The OVSCORE could easily be calculated prior to definitive surgery by estimating the pre-operative ascitic fluid volume by ultrasound and analyzing tumor biopsies obtained by laparoscopy or CT-guided for nuclear grading and KLK tissue analysis. Applying the presurgical OVSCORE, ovarian cancer patients for whom complete tumor resection would be difficult to achieve could be identified. Such patients could be candidates for alternative clinical approaches, such as neoadjuvant or exclusive chemotherapy.

Furthermore, the OVSCORE could also support pre-operative risk stratification: e.g., in ovarian cancer patients with substantial co-morbidity, a favorable OVSCORE would reinforce the decision for radical surgery, whereas an unfavorable OVSCORE would suggest considering alternative therapeutic approaches, for instance pre-operative chemotherapy.

Apart from validating the clinical utility of the OVSCORE, the present study evaluated the clinical impact of the various single parameters accounting for the OVSCORE algorithm. Large ascitic fluid volumes and higher nuclear grading are established clinical prognostic factors known to be associated with higher stage and inferior survival rates (1,8). As aforementioned, KLK6 is known to be an unfavorable prognostic ovarian cancer biomarker (13,14), while KLK13 expression is correlated with early-stage disease and favorable OS (16). In view of recent studies showing that elevated KLK5 and KLK7 values are associated with advanced stage, higher nuclear grade and a poor prognosis in ovarian cancer patients (11,12,19–21), the clinical impact of these two additional KLKs was tested.

§ TASK 1
Answer these questions using the passage on the OVSCORE:
(a) By what method could the pre-operative ascitic fluid volume be estimated?
(b) Which kallikrein does the passage say is correlated with early-stage disease and favorable OS?
(c) In ovarian cancer patients with substantial co-morbidity, what decision would a favorable OVSCORE reinforce?
§ TASK 2
Continue the passage on the OVSCORE in ovarian cancer, starting after its final sentence.
The data that comes after this text is not needed for anything here.

§ DATA BLOCK
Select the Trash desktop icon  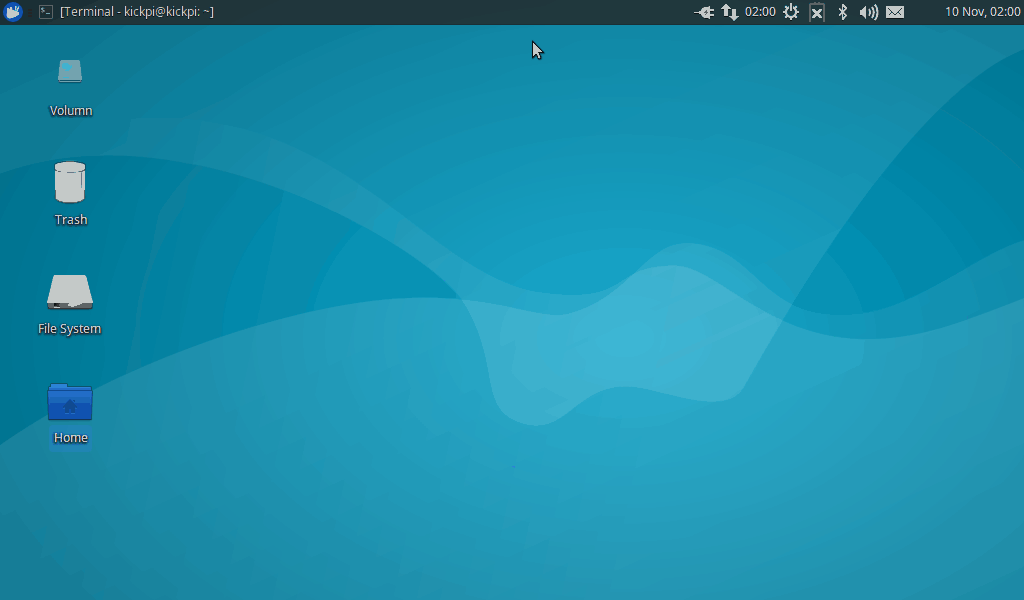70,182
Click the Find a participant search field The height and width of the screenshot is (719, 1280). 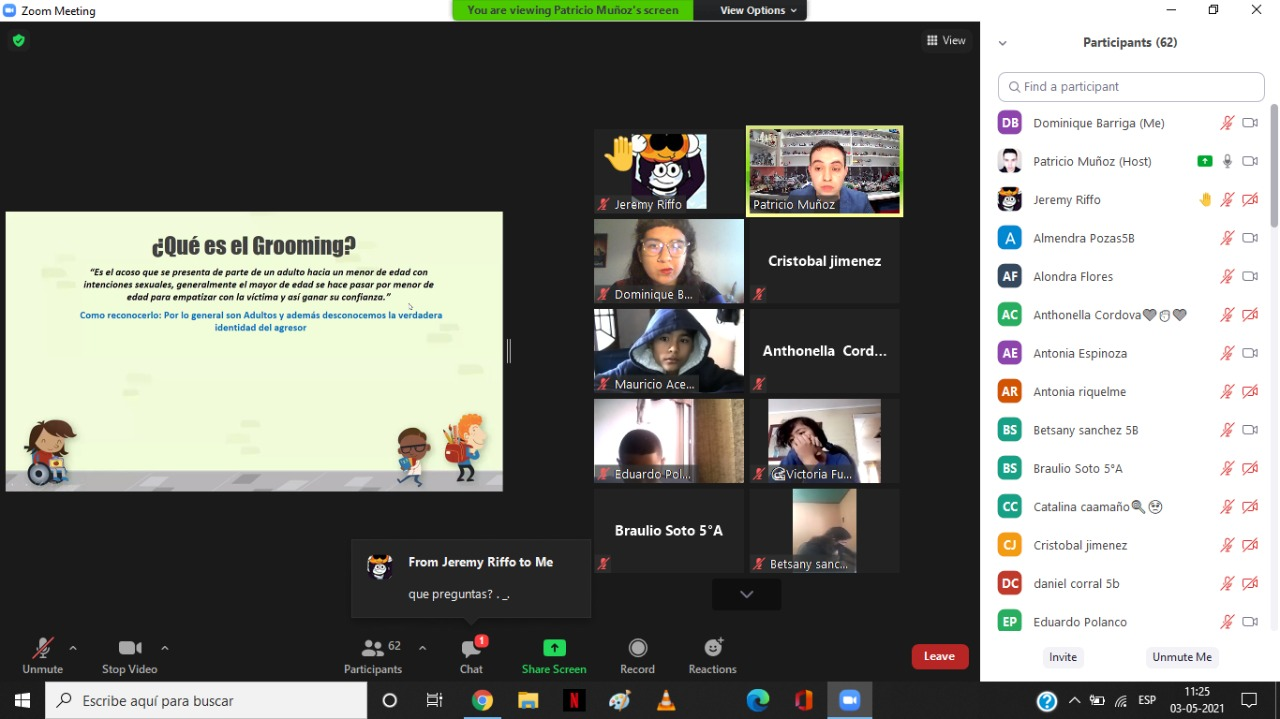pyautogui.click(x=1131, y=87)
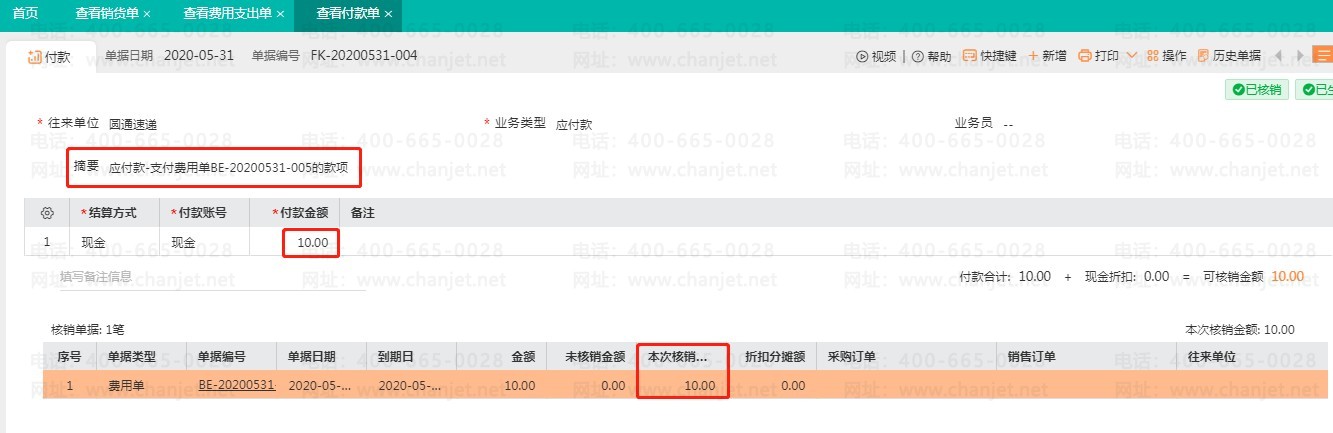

§ EXERCISE ANSWER 1
(a) By ultrasound.
(b) KLK13.
(c) The decision for radical surgery.

§ EXERCISE ANSWER 2
In Cox’s univariate analysis, the prognostic impact on OS and PFS by the established clinical factors of FIGO stage, residual tumor volume subsequent to surgery, nuclear grade and ascitic fluid volume, as well as the OVSCORE, could be confirmed, but none of the KLKs alone or CA-125 in serum showed significance.

In multivariate Cox analysis, only residual tumor mass and, for OS, nuclear grade and KLK7 were of clinical significance. Notably, in this multivariate context, KLK7 was found to be a protective marker (HR, 0.41). This result is consistent with our previous findings in an independent ovarian cancer patient cohort demonstrating that higher KLK7 protein levels, as assessed by ELISA, are associated with an improved patient outcome (15). However, there are conflicting studies with regard to KLK7, which state that it may be associated with a worse prognosis and a poor response to chemotherapy (8,19,20,22–25). However, contradictory findings have already been reported for KLK7 in breast cancer. Holzscheiter et al (26) found high full-length KLK7 mRNA levels in breast cancer tissue to be a favorable prognostic marker, while Talieri et al (27) reported KLK7 expression to be associated with shorter survival. A possible explanation for this discrepancy may be the fact that in contrast to the cohort of Holzscheiter et al (26), most of the patients analyzed by Talieri et al (27) were subjected to adjuvant therapy.

The present ovarian cancer cohort was uniformly treated by adjuvant platinum-containing polychemotherapy (except if not indicated or not suitable). By contrast, only 30% of the patients included in the study by Kyriakopoulou et al (20) were treated with carboplatin and only 16% with paclitaxel. Hence, a therapeutic effect analogous to that hypothesized by Holzscheiter et al (26) is possible. Furthermore, in the patient cohort analyzed by Shan et al (19), more patients were of earlier stage, with 30% FIGO stage I/II compared with 17% FIGO stage I/II in the present cohort, and fewer succumbed; 50% compared with 68% in the present patient group.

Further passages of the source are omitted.